Al menos, pensó Lynley, tuvo el detalle de aparentar pesar cuando le transmitió la información, pero Denton era incapaz de captar los matices de las mujeres, como demostraría cualquier examen de su agitada vida amorosa.
– ¿No estaba enfadada? -insistió Lynley-. ¿No parecía…?
¿Qué palabra buscaba? ¿Pensativa? ¿Descorazonada? ¿Decidida? ¿Exasperada? ¿Infeliz? ¿Angustiada? Cualquiera podría aplicarse en aquellas circunstancias.
– Parecía la de siempre -dijo Denton-. Parecía lady Helen.
Lo cual equivalía a aparentar serenidad, como bien sabía Lynley. Lo cual, a su vez, era el fuerte de Helen Clyde. Utilizaba la compostura con tanta eficacia como una escopeta Purdey. Más de una vez se había i visto atrapado en su punto de mira, y la insistente resistencia de Helen a perder los estribos conseguía enfurecerle.
Al diablo, pensó, y trasegó su whisky. Quiso añadir, al diablo con ella, pero no pudo.
– ¿Eso es todo, milord? -preguntó Denton. Su expresión era impenetrable, y su voz había adaptado un tono servil insufrible.
– Por los clavos de Cristo, Denton, deja a Jeeves en la cocina. Y sí, eso es todo.
– Muy bien, mi…
– Denton.
Denton sonrió.
– De acuerdo. -Se acercó a la silla de Lynley y se apropió del vaso de whisky-. Me iré a la cama, pues. ¿Cómo preferirá los huevos del desayuno?
– Cocidos.
– No es mala idea.
Denton subió el concierto de Bach a su volumen anterior y dejó a Lynley con la música y sus pensamientos.

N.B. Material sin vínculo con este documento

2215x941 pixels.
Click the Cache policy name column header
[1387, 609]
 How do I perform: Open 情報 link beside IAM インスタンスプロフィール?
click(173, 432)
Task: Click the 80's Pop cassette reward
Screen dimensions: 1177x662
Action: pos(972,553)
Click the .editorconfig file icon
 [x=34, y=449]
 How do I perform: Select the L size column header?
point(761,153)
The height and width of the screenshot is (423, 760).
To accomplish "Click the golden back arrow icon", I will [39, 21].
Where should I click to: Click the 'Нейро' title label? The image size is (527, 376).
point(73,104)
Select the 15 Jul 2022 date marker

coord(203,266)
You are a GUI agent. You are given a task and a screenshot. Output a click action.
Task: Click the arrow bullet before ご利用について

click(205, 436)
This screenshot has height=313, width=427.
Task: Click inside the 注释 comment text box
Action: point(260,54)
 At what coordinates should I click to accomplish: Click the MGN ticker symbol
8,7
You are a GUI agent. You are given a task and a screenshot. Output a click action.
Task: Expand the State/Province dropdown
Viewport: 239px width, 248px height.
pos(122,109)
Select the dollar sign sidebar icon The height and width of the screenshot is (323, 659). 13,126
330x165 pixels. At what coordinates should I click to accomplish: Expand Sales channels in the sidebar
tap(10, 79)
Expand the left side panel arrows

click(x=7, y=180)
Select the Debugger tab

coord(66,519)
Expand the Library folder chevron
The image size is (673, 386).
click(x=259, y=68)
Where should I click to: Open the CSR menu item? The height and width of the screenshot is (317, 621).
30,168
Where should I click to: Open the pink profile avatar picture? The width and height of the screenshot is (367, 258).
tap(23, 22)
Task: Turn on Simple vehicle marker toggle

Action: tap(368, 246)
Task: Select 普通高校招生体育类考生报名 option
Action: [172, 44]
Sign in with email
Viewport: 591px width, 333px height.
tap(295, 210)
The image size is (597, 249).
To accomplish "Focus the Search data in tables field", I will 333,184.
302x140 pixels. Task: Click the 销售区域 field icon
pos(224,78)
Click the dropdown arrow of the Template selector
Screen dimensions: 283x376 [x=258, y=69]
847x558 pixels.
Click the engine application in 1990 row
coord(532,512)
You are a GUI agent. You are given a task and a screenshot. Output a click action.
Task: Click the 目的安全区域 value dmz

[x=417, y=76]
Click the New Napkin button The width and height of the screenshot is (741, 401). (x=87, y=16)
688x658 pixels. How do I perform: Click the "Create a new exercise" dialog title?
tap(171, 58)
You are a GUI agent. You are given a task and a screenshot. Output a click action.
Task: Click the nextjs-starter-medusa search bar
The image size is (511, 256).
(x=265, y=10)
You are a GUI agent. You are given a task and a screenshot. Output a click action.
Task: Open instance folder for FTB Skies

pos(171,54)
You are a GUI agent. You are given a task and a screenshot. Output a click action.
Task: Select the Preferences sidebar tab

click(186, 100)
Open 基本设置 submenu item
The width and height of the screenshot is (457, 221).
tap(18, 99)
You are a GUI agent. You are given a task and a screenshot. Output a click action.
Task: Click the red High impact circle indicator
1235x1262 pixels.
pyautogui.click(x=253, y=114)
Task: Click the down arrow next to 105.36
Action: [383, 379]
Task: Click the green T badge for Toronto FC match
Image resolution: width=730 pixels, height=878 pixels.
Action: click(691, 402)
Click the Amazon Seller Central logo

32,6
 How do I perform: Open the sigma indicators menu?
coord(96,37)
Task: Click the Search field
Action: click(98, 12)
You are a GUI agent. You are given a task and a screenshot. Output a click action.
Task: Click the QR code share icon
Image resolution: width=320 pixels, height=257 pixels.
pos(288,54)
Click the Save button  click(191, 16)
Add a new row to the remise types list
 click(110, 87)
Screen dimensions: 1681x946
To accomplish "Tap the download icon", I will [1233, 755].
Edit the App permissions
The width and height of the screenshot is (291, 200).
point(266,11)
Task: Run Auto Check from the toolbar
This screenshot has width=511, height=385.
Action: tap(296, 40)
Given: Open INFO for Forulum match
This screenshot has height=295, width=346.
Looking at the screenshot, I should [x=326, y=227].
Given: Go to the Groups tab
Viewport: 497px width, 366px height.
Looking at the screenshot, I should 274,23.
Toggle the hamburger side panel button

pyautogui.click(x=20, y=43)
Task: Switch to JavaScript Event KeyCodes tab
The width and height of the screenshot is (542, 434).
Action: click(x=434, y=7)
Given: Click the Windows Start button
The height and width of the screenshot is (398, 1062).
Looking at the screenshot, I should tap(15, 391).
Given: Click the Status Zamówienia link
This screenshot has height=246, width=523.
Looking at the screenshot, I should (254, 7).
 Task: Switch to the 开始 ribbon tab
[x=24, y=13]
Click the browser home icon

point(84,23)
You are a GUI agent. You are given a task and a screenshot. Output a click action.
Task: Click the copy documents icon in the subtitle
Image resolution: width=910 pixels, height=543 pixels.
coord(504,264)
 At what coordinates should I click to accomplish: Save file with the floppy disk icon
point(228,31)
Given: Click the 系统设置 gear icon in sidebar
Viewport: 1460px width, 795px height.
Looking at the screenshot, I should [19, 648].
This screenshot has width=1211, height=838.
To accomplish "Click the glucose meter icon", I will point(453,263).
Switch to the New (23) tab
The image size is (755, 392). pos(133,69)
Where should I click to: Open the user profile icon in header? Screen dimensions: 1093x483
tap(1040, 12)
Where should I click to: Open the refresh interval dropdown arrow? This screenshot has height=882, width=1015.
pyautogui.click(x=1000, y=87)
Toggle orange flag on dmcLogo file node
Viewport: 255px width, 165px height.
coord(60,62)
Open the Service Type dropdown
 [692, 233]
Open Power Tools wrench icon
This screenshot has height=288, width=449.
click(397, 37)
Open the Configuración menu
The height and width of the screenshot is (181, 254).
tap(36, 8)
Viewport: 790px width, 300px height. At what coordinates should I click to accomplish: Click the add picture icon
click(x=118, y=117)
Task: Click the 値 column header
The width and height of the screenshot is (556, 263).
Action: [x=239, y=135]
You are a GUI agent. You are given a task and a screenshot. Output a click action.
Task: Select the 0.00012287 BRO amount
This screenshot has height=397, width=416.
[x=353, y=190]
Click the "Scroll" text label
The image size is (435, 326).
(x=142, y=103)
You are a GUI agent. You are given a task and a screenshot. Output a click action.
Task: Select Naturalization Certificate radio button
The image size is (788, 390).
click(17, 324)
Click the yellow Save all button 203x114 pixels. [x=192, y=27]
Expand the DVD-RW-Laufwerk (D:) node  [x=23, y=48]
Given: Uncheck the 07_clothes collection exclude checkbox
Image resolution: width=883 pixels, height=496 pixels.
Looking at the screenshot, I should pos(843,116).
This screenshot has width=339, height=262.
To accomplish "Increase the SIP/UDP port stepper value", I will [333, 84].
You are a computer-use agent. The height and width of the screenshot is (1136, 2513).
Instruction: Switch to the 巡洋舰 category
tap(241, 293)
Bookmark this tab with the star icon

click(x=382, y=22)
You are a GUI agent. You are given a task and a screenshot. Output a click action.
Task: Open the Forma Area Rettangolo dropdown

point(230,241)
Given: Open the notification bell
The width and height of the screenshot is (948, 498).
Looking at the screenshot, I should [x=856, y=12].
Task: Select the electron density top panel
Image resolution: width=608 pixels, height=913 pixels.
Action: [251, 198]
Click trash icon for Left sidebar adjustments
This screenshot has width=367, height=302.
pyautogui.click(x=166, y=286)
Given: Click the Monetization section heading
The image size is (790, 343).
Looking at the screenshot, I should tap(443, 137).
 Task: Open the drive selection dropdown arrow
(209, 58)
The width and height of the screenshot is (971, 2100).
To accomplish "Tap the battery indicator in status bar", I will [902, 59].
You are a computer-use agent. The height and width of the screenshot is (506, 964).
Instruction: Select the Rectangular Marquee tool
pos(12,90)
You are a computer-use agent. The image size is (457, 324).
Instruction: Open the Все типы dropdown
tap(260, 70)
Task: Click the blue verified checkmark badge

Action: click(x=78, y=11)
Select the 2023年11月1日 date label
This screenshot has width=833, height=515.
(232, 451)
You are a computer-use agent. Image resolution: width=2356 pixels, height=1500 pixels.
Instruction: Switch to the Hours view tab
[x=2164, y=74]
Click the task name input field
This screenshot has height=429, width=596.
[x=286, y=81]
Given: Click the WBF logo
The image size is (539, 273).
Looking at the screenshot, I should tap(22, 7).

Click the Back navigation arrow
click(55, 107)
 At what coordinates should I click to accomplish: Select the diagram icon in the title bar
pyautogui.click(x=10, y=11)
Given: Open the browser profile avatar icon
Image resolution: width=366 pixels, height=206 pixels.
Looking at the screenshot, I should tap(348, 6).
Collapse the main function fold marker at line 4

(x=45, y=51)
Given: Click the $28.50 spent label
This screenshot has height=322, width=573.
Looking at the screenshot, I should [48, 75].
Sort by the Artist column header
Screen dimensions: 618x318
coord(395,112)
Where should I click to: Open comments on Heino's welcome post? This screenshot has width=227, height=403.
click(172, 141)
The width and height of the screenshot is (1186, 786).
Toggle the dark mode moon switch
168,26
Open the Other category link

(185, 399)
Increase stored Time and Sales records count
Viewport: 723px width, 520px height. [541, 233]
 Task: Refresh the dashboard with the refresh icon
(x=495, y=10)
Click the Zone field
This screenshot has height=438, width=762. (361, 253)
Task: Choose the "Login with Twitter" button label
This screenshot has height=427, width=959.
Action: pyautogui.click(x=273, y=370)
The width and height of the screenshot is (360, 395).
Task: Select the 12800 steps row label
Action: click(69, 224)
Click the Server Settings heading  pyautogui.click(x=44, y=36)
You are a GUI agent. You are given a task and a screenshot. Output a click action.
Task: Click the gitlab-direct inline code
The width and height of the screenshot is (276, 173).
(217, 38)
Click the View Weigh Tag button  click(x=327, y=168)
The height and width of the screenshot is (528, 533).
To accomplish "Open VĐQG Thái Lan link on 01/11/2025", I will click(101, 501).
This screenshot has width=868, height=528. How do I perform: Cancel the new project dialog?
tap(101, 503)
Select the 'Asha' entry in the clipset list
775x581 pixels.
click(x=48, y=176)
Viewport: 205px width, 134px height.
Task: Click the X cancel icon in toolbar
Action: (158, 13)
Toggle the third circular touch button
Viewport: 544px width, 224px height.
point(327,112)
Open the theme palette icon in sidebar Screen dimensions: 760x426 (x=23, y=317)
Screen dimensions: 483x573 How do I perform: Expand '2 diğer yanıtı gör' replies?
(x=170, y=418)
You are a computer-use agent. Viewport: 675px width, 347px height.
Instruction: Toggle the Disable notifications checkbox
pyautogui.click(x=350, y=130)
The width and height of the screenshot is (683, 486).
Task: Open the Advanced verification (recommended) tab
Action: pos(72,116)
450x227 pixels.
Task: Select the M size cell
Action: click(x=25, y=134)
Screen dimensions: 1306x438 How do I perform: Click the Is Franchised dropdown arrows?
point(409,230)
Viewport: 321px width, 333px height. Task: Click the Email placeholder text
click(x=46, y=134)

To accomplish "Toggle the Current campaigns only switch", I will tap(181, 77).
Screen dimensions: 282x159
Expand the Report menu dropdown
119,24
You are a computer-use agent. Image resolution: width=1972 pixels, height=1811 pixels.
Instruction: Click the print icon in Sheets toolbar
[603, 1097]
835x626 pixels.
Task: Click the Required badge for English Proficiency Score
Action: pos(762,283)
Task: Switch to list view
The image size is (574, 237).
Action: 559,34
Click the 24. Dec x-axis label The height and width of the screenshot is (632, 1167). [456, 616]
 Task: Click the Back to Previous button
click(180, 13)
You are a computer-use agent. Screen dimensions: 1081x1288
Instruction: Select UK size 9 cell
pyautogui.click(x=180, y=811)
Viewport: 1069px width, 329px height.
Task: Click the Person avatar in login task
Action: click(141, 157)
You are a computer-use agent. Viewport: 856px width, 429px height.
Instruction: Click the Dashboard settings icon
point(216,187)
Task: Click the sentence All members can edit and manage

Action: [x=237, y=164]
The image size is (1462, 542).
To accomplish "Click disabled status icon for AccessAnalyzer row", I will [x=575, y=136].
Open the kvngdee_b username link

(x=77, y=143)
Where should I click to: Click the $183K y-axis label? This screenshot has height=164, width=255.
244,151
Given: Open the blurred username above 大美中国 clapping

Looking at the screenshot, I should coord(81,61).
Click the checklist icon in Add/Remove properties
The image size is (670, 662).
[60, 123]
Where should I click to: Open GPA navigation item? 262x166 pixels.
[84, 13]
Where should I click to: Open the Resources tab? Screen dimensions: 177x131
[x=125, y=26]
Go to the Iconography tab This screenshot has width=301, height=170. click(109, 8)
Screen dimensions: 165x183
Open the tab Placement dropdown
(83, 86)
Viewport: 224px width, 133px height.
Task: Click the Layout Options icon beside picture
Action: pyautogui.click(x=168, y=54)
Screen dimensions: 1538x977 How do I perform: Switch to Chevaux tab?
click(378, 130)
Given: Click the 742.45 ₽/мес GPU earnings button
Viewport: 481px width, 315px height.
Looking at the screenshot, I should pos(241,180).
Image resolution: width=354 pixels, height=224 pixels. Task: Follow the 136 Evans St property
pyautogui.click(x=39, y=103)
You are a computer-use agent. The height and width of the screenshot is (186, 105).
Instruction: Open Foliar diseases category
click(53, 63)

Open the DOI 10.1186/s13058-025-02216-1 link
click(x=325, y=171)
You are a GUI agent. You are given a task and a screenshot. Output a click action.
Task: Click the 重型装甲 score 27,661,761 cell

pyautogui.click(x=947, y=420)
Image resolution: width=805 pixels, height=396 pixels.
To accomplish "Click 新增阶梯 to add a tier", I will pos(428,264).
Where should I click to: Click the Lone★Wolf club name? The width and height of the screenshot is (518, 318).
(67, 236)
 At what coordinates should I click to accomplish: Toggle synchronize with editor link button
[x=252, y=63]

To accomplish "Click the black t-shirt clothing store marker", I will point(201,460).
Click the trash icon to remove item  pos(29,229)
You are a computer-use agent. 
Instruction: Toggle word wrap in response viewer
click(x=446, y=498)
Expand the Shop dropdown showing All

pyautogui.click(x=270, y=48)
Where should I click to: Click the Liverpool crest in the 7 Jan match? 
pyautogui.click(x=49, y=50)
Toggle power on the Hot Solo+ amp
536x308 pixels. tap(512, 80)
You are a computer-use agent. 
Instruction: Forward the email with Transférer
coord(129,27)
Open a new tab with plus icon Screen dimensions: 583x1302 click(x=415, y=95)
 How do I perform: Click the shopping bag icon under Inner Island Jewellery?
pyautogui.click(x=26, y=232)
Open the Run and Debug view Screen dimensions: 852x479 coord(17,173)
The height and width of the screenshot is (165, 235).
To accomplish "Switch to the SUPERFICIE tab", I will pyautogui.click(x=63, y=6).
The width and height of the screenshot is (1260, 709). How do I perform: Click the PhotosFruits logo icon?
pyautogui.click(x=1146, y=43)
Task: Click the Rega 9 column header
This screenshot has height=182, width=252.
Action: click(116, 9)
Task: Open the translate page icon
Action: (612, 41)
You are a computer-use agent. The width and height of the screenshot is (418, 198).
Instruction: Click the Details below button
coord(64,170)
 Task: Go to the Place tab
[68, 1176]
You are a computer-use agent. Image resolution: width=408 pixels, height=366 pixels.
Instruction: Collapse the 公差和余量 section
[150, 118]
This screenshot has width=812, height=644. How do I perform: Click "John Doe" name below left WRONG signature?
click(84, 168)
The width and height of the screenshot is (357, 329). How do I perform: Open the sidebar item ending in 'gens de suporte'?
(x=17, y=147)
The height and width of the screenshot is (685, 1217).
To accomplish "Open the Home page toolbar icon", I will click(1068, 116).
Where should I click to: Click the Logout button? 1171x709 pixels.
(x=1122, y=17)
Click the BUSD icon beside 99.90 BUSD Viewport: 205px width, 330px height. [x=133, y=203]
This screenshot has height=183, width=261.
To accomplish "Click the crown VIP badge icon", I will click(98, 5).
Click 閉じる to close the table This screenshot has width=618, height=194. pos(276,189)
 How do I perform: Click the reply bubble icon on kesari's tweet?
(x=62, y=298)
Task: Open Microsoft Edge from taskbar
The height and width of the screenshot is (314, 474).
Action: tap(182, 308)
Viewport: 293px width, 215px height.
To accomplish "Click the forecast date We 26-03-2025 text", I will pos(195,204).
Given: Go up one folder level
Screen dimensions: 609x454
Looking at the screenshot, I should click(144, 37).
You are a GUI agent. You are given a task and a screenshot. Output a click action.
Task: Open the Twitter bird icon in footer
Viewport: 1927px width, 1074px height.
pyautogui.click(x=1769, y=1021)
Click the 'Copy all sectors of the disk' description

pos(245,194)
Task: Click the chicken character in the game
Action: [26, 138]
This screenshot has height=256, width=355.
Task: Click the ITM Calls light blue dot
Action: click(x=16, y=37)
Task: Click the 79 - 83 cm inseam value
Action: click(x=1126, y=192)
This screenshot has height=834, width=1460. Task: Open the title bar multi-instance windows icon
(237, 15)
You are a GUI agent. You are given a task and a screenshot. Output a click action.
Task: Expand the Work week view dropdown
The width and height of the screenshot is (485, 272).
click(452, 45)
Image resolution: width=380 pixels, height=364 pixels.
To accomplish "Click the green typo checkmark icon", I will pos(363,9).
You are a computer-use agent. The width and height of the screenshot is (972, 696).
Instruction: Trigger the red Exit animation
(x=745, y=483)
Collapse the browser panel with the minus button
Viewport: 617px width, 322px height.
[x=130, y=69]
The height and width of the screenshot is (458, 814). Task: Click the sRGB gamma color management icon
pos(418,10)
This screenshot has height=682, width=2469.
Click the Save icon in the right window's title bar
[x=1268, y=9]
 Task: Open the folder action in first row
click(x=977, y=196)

Lynley tenía los periódicos de la mañana esparcidos sobre su escritorio, y estaba inclinado sobre ellos, en pleno proceso de sopesar su contenido, cuando el superintendente Malcolm Webberly se reunió con él. Iba acompañado del olor acre a humo de puro, que le precedía varios metros. Sin necesidad de levantar la vista, y antes de que su superior hablara, Lynley murmuró «Señor» a modo de saludo, mientras comparaba la cobertura de la investigación en la primera página del Daily Mail con la ubicación del artículo del Times (página tres), el Guardian (página siete) y el Daily Mirror (primera plana, junto con una fotografía que ocupaba media página de Jean Cooper cuando se precipitaba hacia el coche de Lynley con la bolsa de Tesco en la mano). Aún le quedaban el Independent, el Observer y el Daily Telegraph, y Dorothea Harriman estaba intentando desenterrar ejemplares del Sun y el Daily Express. Hasta el momento, todos los periódicos se movían en la estrecha frontera que delimitaba el Acta de Desacato al Tribunal. Ninguna foto clara de Jimmy Cooper. Ninguna mención a su nombre en relación al hasta ahora muchacho de dieciséis años no identificado que estaba «ayudando a la policía en sus investigaciones». Tan solo una cautelosa exposición de los detalles, presentados en tal orden que cualquiera con un gramo de inteligencia sería capaz de leer entre líneas los hechos.
Webberly se paró a su lado. Con él, su olor. Impregnaba la chaqueta del traje y se proyectaba en oleadas. A Lynley no le cabía la menor duda de que el superintendente aún hedía a tabaco después de bañarse, cepillarse los dientes, hacer gárgaras y cepillarse el pelo.